What you will do
Copy out every line of the records in which "agent" can be found.

Data
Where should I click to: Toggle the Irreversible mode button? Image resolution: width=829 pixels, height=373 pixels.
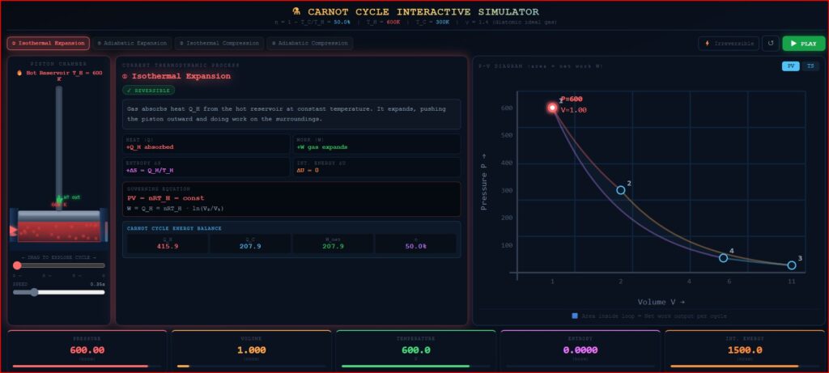click(x=729, y=44)
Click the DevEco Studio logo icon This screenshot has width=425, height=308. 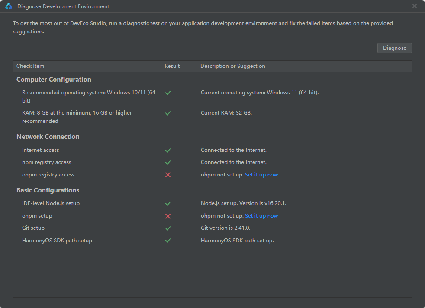tap(9, 6)

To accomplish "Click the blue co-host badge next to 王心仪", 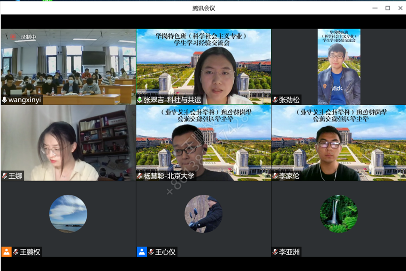I will coord(142,252).
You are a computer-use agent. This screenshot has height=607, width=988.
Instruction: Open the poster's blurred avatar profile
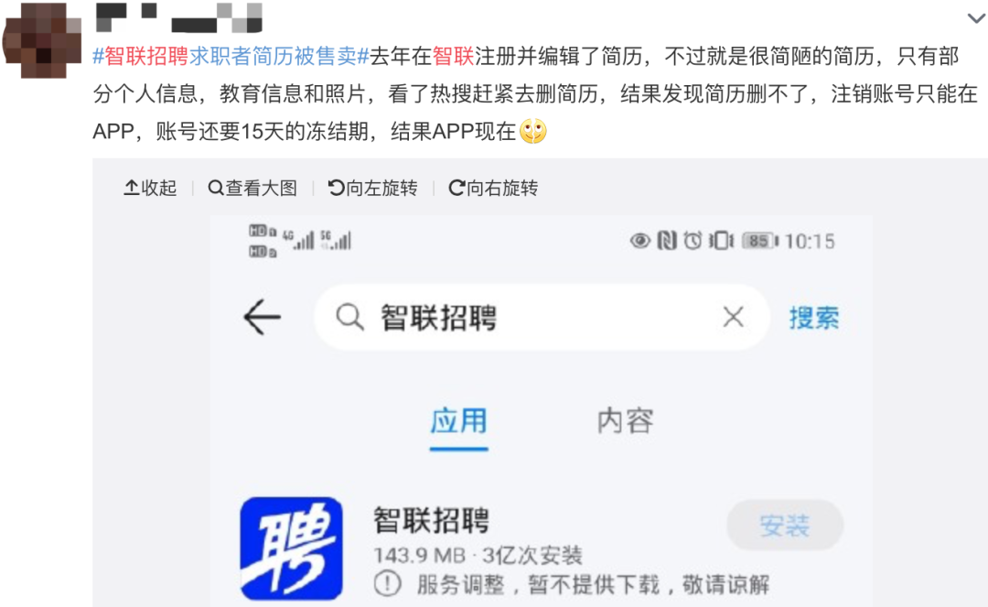[x=43, y=39]
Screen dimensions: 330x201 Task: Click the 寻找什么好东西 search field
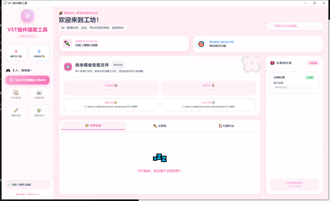click(x=294, y=26)
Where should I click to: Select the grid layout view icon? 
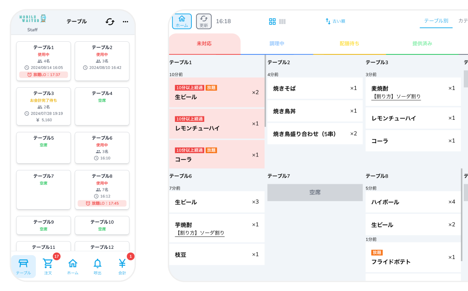[272, 21]
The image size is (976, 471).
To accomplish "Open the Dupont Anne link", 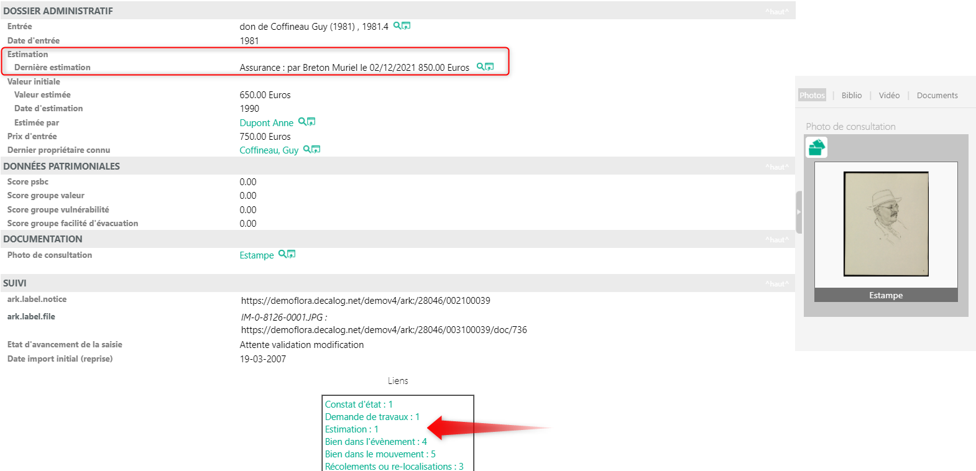I will pos(266,123).
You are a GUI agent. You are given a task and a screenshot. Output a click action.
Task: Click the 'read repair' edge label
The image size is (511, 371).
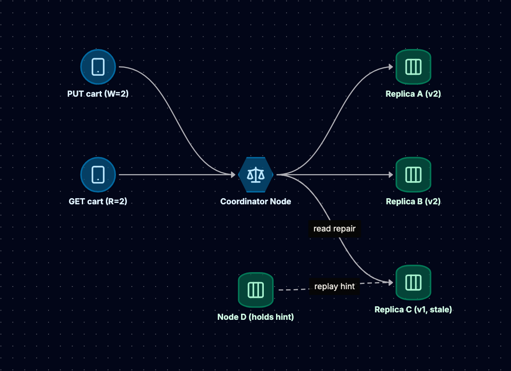pyautogui.click(x=334, y=229)
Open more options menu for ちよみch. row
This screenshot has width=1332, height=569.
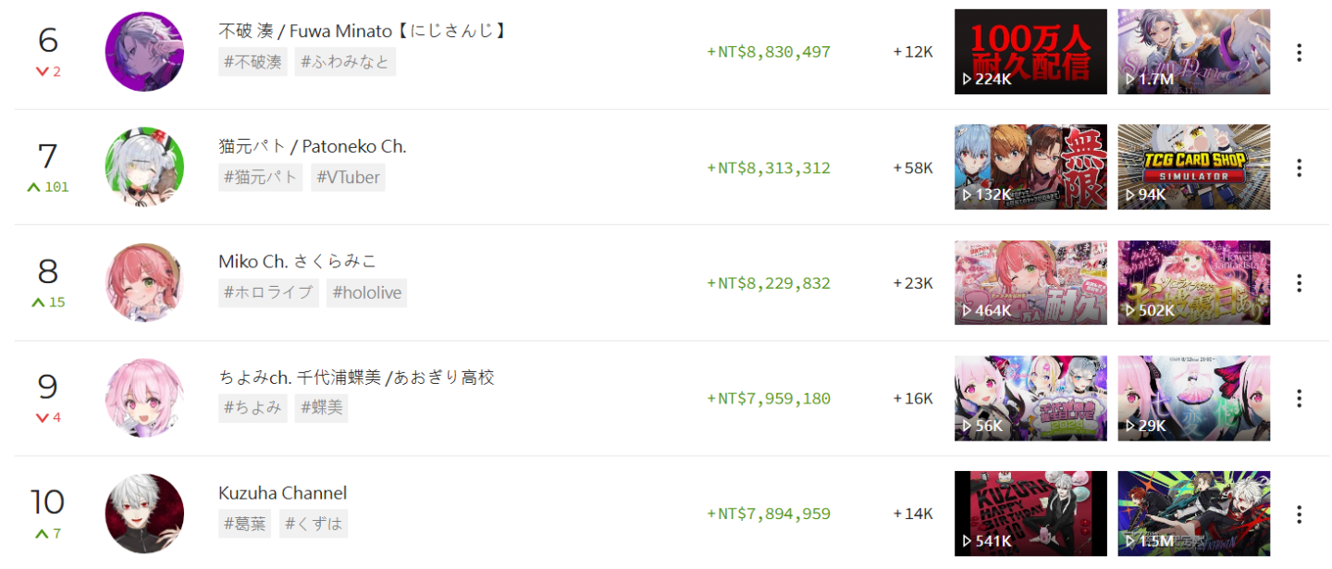coord(1299,399)
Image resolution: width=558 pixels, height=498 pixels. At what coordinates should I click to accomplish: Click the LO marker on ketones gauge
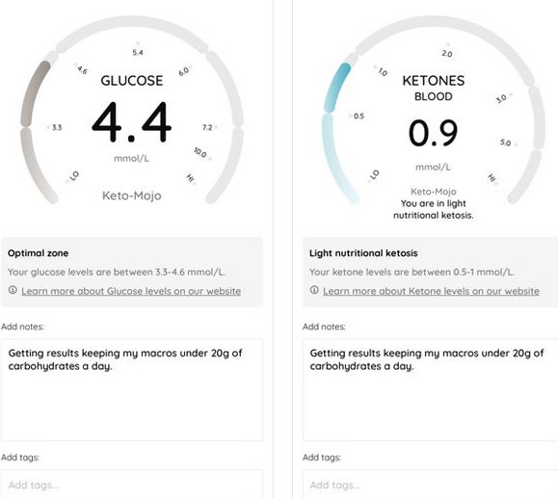pyautogui.click(x=374, y=175)
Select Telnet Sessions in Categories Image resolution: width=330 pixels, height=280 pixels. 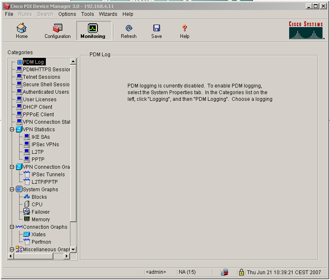coord(41,77)
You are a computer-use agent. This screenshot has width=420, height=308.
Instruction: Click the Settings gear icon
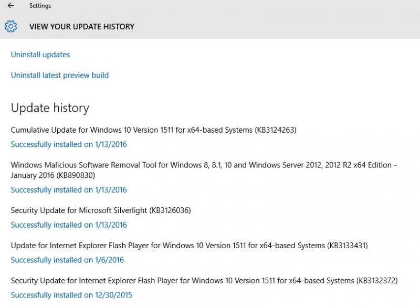pyautogui.click(x=11, y=26)

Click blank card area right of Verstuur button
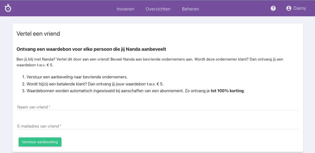[x=185, y=142]
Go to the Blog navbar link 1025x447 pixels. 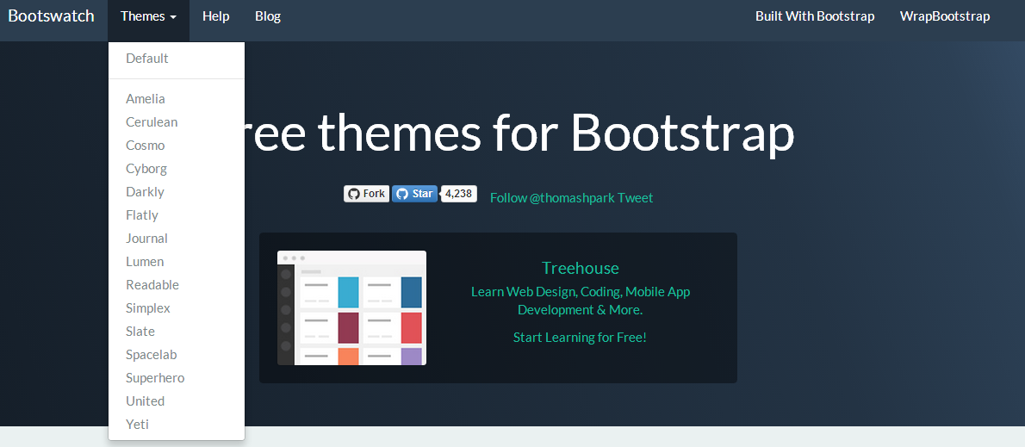[x=268, y=16]
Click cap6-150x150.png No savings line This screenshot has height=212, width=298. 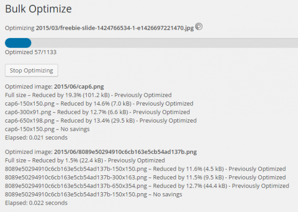coord(47,129)
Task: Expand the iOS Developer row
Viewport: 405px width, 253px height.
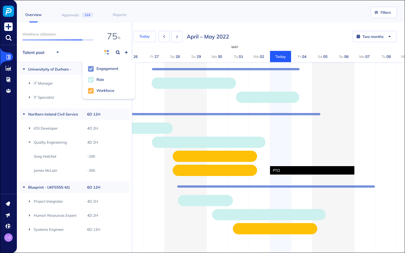Action: 30,128
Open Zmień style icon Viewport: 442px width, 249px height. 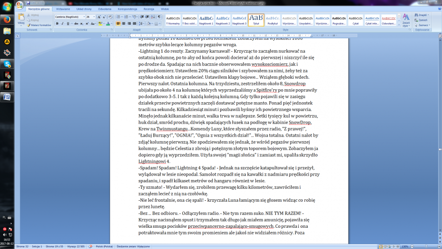coord(406,20)
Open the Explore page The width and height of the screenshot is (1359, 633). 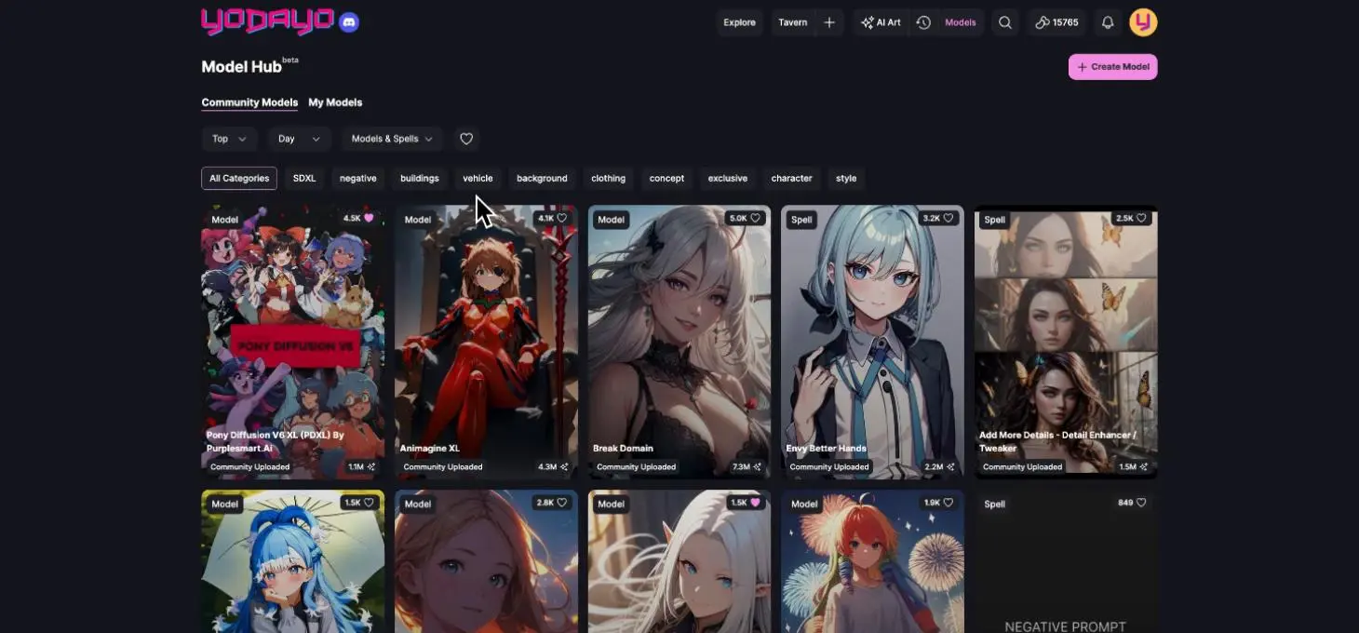pos(740,22)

Solution for this exercise
You are a computer-use agent. This screenshot has height=607, width=988.
You are a GUI agent. You are given a task and a screenshot. Output a click action.
You are a computer-use agent. This screenshot has width=420, height=308.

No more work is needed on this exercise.